Before Dykman, Vergeront and Deininger, JJ.

1                        PER CURIAM.   The State of Wisconsin appeals the trial court’s suppression order in its pending felony prosecution of Fred Vogelsberg.  The suppressed evidence is Vogelsberg’s inculpatory statement to a police officer.  Vogelsberg made the statement without receiving Miranda warnings.[1]  The issues are whether the trial court properly determined that:  (1) Vogelsberg reasonably believed that he was in custody at the time of his statement, such that Miranda warnings were necessary, and (2) the statement was involuntary under the circumstances.  Based on the trial court’s findings of fact, we conclude that Vogelsberg could not have reasonably believed himself to be in custody.  We also conclude that his statement was voluntary.  We therefore reverse.

2                        On September 26, 2003, a twenty-year-old woman reported to police that Vogelsberg had sexually assaulted her between 1993 and 1997, when she was a child.  On September 30, 2003, Palmyra Police Chief Scott Neubauer went to Vogelsberg’s place of work and asked to speak with him at lunch.  The trial court described what then followed: 

Chief Neubauer went to the defendant’s work place, clearly seeking incriminating statements from the defendant and apparently urgently seeking them, rather than to arrange for an interview of the defendant at an—or at—or at a time and place more opportune than while the defendant was on his lunch break at work.

Mr. Vogelsberg knew that Chief Neubauer was the Village of Palmyra chief of police.  Chief Neubauer said to the defendant he needed to or wanted to speak with him, and in effect directed the defendant to Chief Neubauer’s car by simply going there after telling the defendant he, Chief Neubauer, wanted to speak to the defendant.  And the defendant followed the chief and got in the chief’s car.

Chief Neubauer’s interview of Mr. Vogelsberg took place then in Chief Neubauer’s car.  There’s no question this was an official interview of the defendant.

The defendant initially denied improper touching of [the child].  Officer Neubauer then reminded the defendant that he had failed a lie detector test in 1993 concerning another [child].  Chief Neubauer told the defendant that the defendant’s former wife, Susan G[.], said the defendant admitted to her sexual assaults of [the child].  Chief Neubauer spoke of the damage to children from sexual assault, and that if the defendant continued to deny the sexual touching of [the child], [she] could be accused of lying and would be angry.

### Exercises
(A) Copy word for word the stretch of the court opinion that begins at "Chief Neubauer went" and ends after "break at work.".
(B) Name the judges listed at the top of the court opinion.

### Supplied data

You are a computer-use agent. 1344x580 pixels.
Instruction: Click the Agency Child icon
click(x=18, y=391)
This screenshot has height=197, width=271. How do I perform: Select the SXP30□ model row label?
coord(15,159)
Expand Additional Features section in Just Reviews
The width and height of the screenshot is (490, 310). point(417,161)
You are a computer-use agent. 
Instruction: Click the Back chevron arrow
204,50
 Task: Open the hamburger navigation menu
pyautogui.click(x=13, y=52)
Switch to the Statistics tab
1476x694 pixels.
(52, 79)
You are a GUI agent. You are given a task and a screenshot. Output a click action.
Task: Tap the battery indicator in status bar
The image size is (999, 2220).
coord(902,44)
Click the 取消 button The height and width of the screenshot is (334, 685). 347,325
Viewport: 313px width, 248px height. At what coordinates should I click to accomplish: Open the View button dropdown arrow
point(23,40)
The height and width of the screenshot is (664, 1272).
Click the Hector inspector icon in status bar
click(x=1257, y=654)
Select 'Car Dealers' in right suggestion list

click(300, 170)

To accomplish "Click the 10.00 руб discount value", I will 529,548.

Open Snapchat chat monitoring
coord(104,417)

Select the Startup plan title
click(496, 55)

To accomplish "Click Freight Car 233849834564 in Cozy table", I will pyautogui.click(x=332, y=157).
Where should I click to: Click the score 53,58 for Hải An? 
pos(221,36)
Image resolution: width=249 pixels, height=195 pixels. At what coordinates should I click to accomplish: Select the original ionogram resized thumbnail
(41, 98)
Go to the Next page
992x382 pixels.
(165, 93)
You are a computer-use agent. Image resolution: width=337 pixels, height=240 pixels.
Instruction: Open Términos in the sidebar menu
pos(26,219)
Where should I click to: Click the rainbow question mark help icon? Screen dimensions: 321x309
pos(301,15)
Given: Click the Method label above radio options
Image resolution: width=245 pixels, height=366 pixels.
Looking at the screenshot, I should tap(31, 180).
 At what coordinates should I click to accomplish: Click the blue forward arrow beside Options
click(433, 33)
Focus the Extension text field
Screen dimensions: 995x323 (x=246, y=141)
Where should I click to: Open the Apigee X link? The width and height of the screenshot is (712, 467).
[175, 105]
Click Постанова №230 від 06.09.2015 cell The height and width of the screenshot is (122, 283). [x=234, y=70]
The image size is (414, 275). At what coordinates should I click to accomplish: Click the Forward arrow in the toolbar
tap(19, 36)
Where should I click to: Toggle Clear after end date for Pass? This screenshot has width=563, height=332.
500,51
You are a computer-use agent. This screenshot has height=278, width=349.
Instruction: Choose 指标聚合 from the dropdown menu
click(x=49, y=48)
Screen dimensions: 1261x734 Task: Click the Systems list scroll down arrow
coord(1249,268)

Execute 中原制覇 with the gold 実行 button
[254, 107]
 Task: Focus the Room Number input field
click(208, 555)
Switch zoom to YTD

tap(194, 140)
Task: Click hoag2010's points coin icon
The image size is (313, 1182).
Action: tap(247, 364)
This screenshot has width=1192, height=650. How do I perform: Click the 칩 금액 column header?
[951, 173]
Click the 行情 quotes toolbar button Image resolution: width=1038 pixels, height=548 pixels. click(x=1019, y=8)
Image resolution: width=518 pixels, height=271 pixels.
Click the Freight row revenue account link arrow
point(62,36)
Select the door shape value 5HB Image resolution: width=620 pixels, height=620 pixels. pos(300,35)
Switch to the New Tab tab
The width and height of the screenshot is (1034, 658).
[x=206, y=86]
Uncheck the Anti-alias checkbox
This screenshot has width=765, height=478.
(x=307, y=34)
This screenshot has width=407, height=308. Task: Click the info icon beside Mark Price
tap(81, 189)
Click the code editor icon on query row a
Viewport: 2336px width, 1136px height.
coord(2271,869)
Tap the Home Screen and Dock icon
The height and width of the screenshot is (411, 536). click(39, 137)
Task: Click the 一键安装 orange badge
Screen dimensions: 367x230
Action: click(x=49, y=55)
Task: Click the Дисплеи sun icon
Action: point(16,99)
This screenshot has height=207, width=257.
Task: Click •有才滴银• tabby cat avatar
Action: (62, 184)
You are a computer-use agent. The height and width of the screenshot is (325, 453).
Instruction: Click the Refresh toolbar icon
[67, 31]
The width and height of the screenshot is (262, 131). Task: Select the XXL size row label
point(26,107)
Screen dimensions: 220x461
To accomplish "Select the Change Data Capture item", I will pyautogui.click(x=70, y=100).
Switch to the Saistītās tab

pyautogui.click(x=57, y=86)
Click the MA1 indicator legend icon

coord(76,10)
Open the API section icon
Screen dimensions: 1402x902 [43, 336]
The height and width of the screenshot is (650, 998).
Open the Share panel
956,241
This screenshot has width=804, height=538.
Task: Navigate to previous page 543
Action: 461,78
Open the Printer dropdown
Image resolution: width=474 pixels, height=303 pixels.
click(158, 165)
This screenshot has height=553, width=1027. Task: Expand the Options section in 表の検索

### Results of the exercise
(A)
Chief Neubauer went to the defendant’s work place, clearly seeking incriminating statements from the defendant and apparently urgently seeking them, rather than to arrange for an interview of the defendant at an—or at—or at a time and place more opportune than while the defendant was on his lunch break at work.

(B) Dykman, Vergeront, Deininger